Dans la quasi-totalité des cas recensés, aucune substance toxique n’a été identifiée, excepté dans deux cas, à Roanne et dans les Pyrénées orientales. « Le GHB administré de cette façon n’aurait de toute façon pas les mêmes effets que lorsqu’il est ingéré », confie à 20 Minutes une source policière. Est-ce une façon, pour les auteurs, de détourner l’attention des victimes ? Dans le but de les voler ? De créer une psychose ? Les enquêteurs peinent toujours à comprendre.
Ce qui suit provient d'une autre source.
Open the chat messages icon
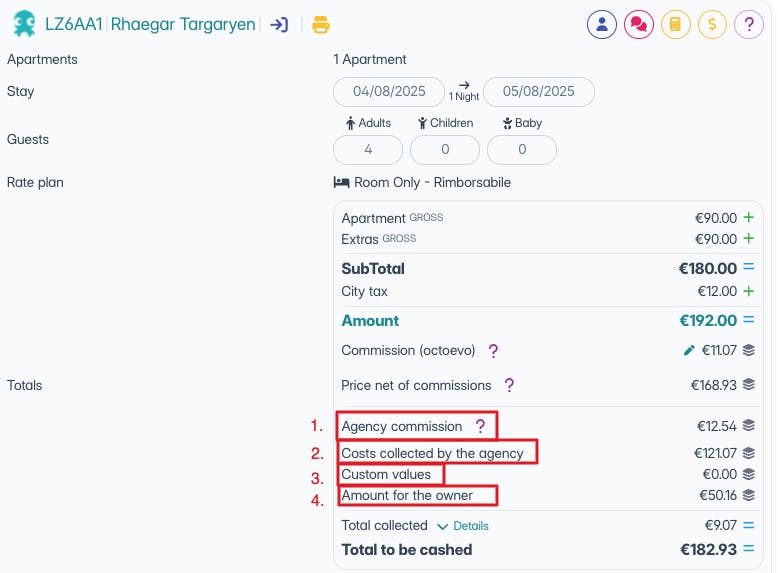The image size is (778, 573). pyautogui.click(x=639, y=24)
D’autant que peu de suspects ont été identifiés et interpellés.
Les festivals se préparent
Mais le 5 juin, un jeune de 20 ans, originaire de Toulon, a été mis en examen dans le cadre d’une information judiciaire ouverte notamment pour « violences aggravées par arme et par préméditation ». Il est suspecté d’avoir piqué une vingtaine de personnes qui assistaient deux jours plus tôt à l’enregistrement de l’émission de TF1 « La chanson de l’année » sur les plages du Mourillon, à Toulon.
L’une des victimes, un agent de sûreté qui travaillait sur le site, a été hospitalisée après avoir fait un malaise. Le suspect a été repéré par deux jeunes femmes qui ont indiqué aux enquêteurs l’avoir vu avec une seringue et avoir réussi à l’empêcher de les piquer. Des faits que le jeune homme « conteste entièrement », avait fait savoir le procureur de Toulon, Samuel Finielz.
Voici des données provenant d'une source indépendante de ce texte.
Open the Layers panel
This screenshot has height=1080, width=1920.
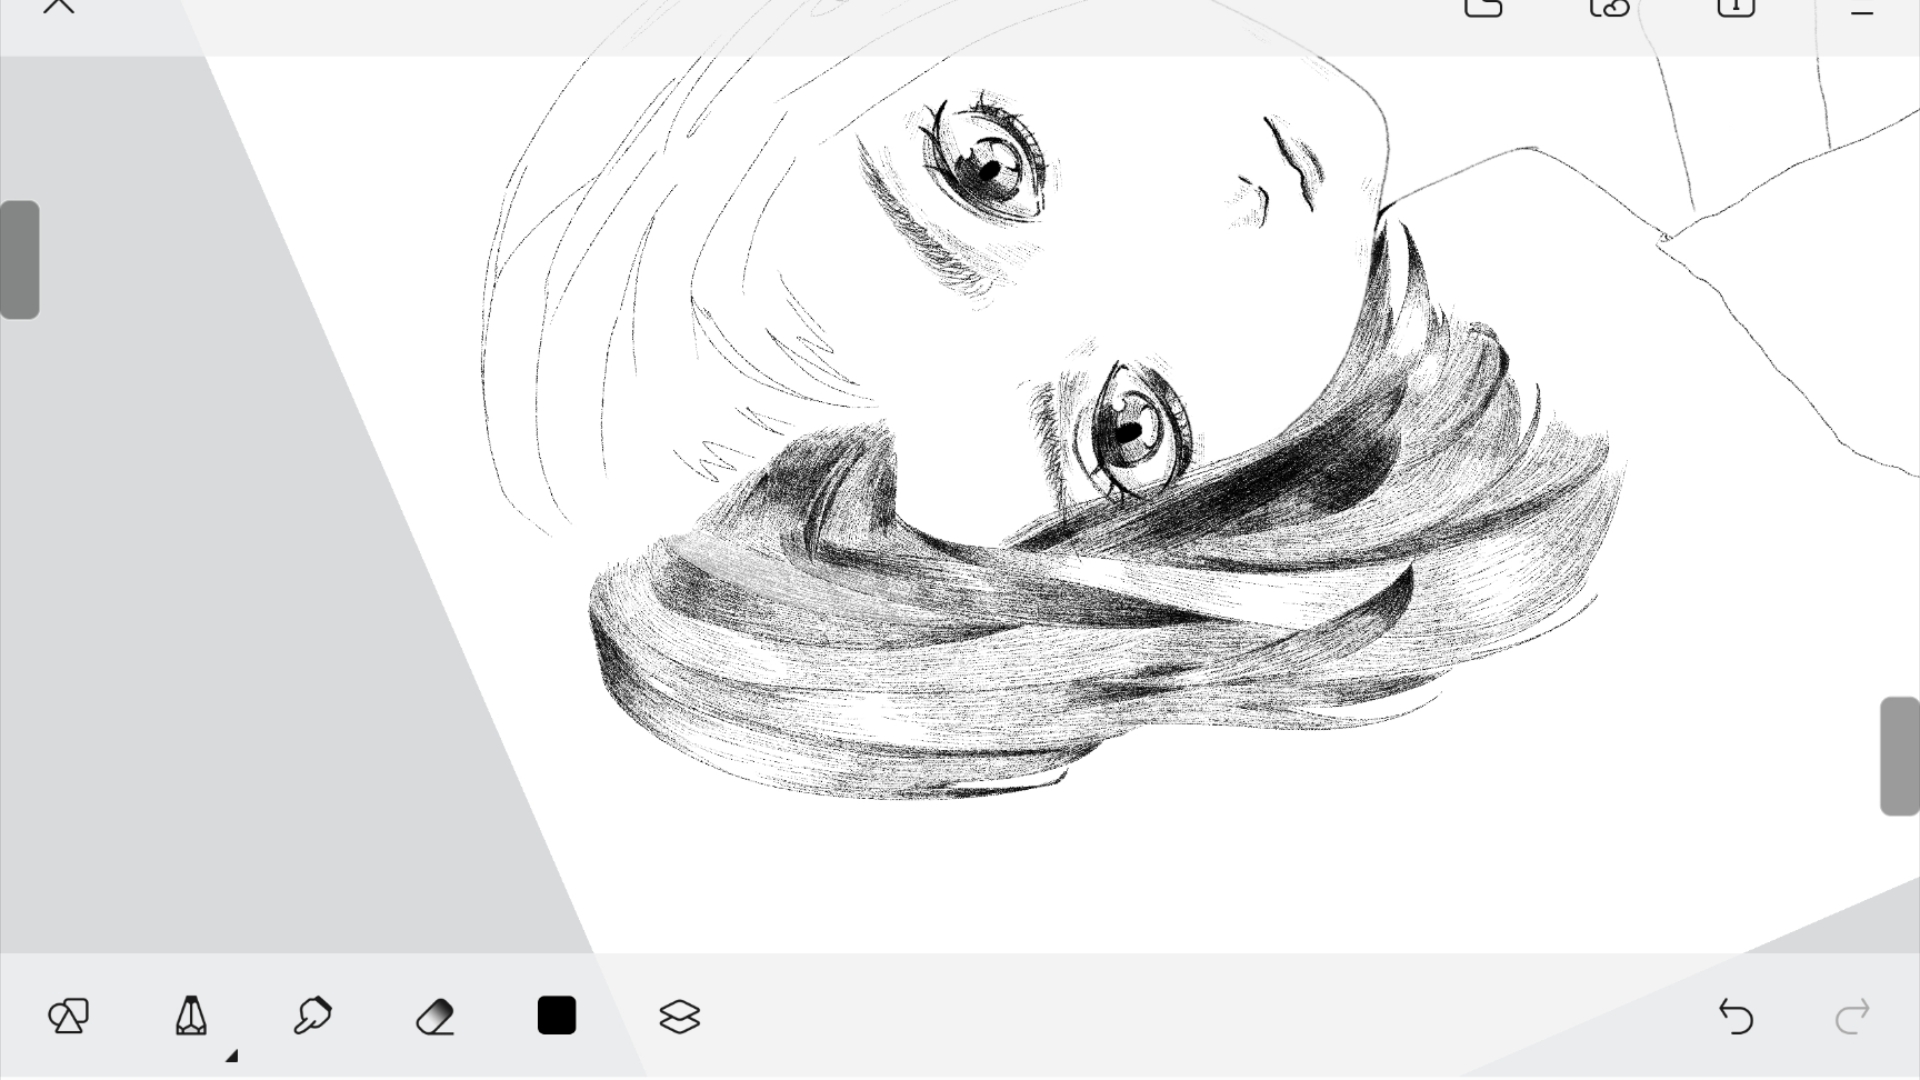680,1016
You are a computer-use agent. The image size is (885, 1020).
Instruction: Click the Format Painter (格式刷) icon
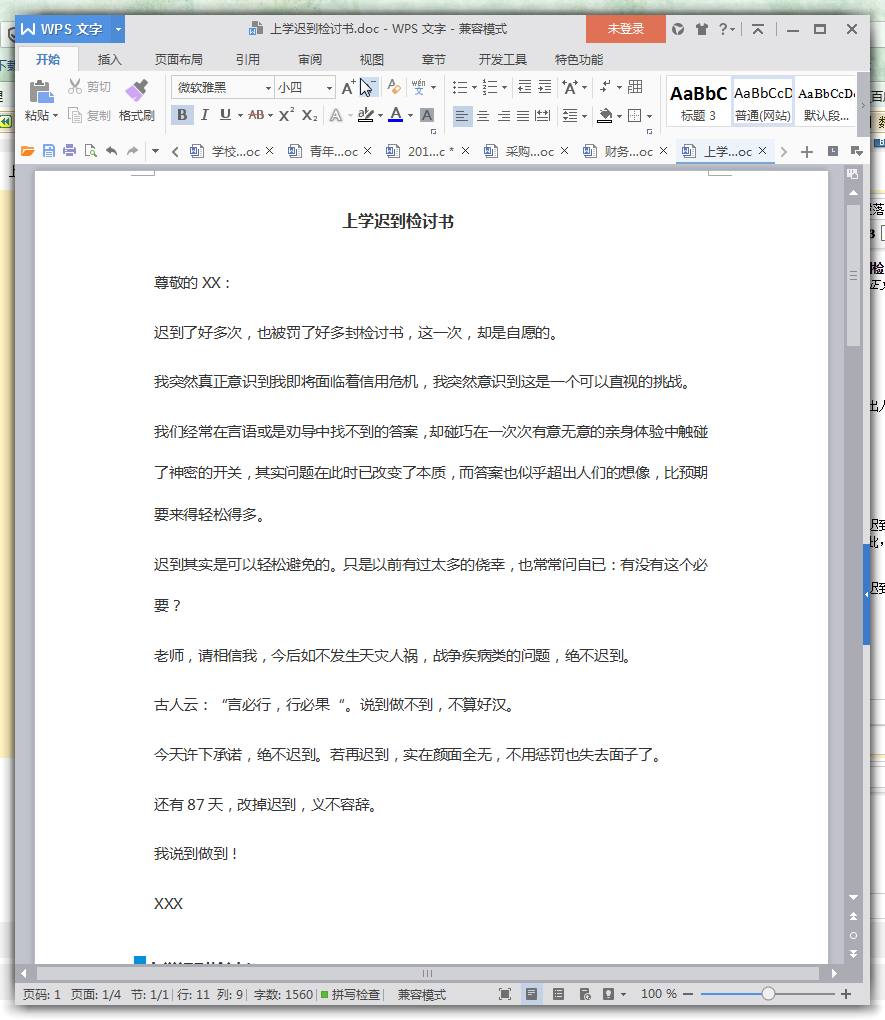pos(137,90)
Les organisateurs de festivals veulent se montrer rassurants et réfléchissent pour cet été à des mesures qu’ils pourraient prendre pour assurer la sécurité des milliers de participants. « On s’est posé la question quand on en a entendu parler du phénomène dans les médias », explique à 20 Minutes une chargée de communication du festival Hop Hop Hop.
Pour éviter que du GHB soit administré dans le verre des festivaliers, les organisateurs vont distribuer des « protections pour les gobelets ». Et concernant les fameuses piqûres, une réflexion est en cours concernant la mise en place d’un « code que les victimes ou témoins pourront utiliser dans les différents bars ou points infos du festival ». Les contrôles seront également « intensifiés ». Mais comment détecter la présence d’une seringue souvent très petite ? « C’est hyper compliqué », reconnaît la chargée de communication du festival.